The method to the madness

Swish, swirl ... whatever. Wine snobs often haughtily demonstrate the ancient, sacred ritual of swirling wine in a high-rimmed glass before sipping. Is it over-emphasized and overdone? Maybe. Does it improve the flavor of the wine? Absolutely, in some cases.

Think of a sweater that has been in a trunk for a while. When you pull it from its tomb, it normally sports a musty, stale smell. Once it airs for a while, the fabric absorbs the oxygen in the air and changes the odiferous into the acceptable. Wine works in a similar fashion. The liquid has been bottled up for months, stewing in its own smells and flavors. But if you open up, say, a Cabernet Sauvignon, pour some in a glass and let it sit for 10 or 20 minutes, the oxygen has a chance to mingle with the wine and clear out the cobwebs. Ever heard the word "breathe" associated with wine? It's not just a figurative term; the wine actually takes in oxygen.

Simply uncorking the bottle and letting it aerate does not help the wine breathe much. The small opening is not wide enough to allow much air to enter. You'll get better results by pouring wine into glasses and airing it that way.

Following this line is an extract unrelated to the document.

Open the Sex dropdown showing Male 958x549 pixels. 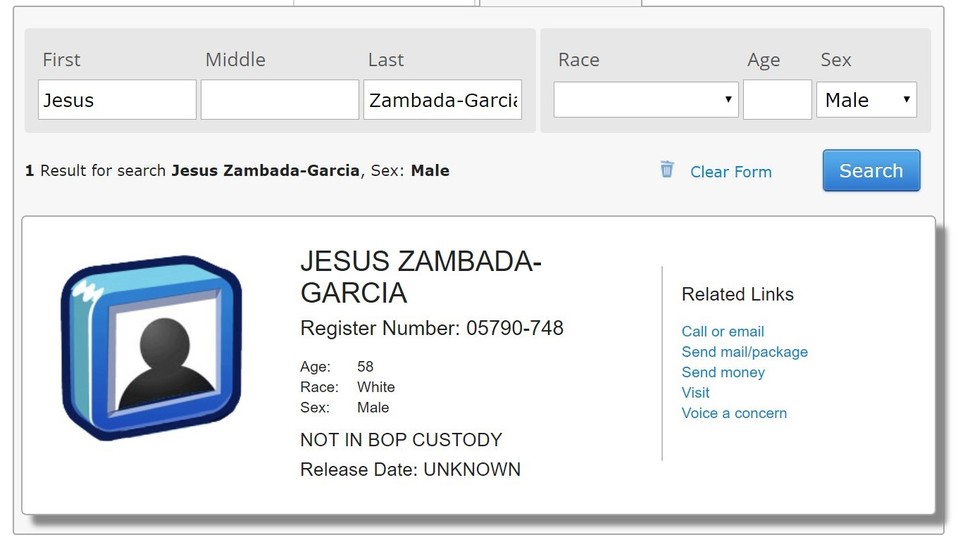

Swirling the wine facilitates even more oxygen exposure. In a restaurant, you might be served a smaller amount in order to accommodate serious swirling. Try this experiment at home or out in a restaurant: Grab two glasses and open up a bottle of your favorite red wine (in general, white wines don't improve with swirling). Pour a small amount of wine into each glass, and take a sip of one. What does it taste like? Does it have a drying effect on your tongue and on the roof of your mouth (caused by tannin, a natural by-product of red grapes)? Does it taste fruity like grapes? What other flavors do you taste? With the other glass, swirl the wine for about a minute (best done by keeping the stem touching the table and rotating with your wrist. This is like stirring with your fingers but using the sides of the glass. Looks cool, too.) Note the difference in taste from the non-swirled red wine. With additional time and swirling, the wine will "open up" even more, smoothing out the flavors and getting back to its intended state.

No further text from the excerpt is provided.